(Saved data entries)
______
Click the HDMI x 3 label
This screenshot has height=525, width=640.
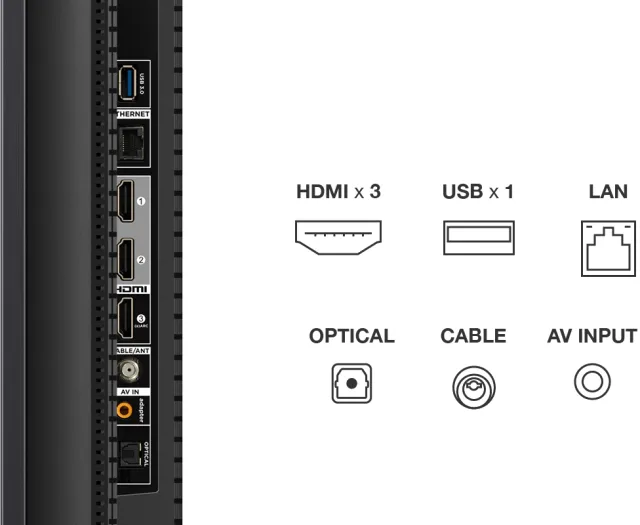tap(338, 192)
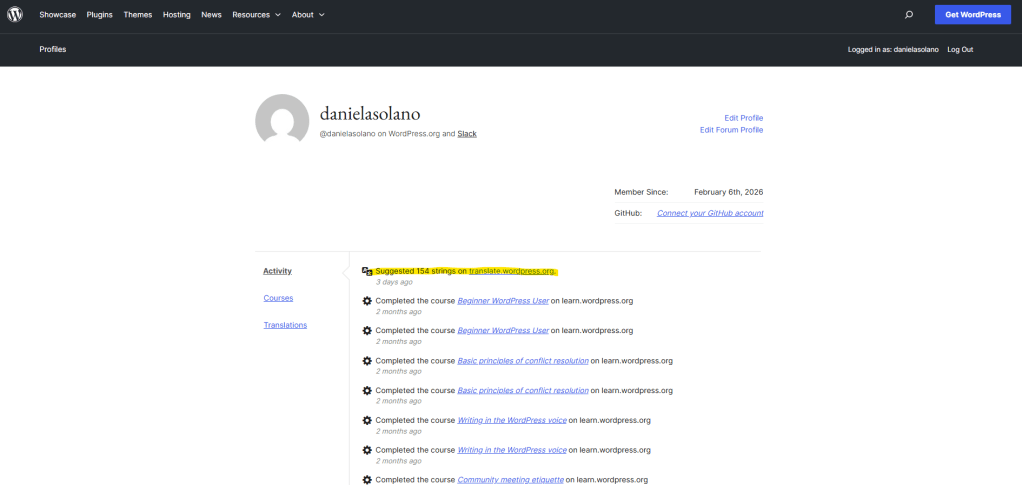Expand the Resources dropdown menu
The height and width of the screenshot is (485, 1022).
coord(256,15)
______
Give the data above again in full and unchanged, skipping the pictures.

Answer box:
Click the HDMI x 3 label
This screenshot has height=525, width=640.
tap(338, 192)
Expand the Resources dropdown menu
The height and width of the screenshot is (485, 1022).
coord(256,15)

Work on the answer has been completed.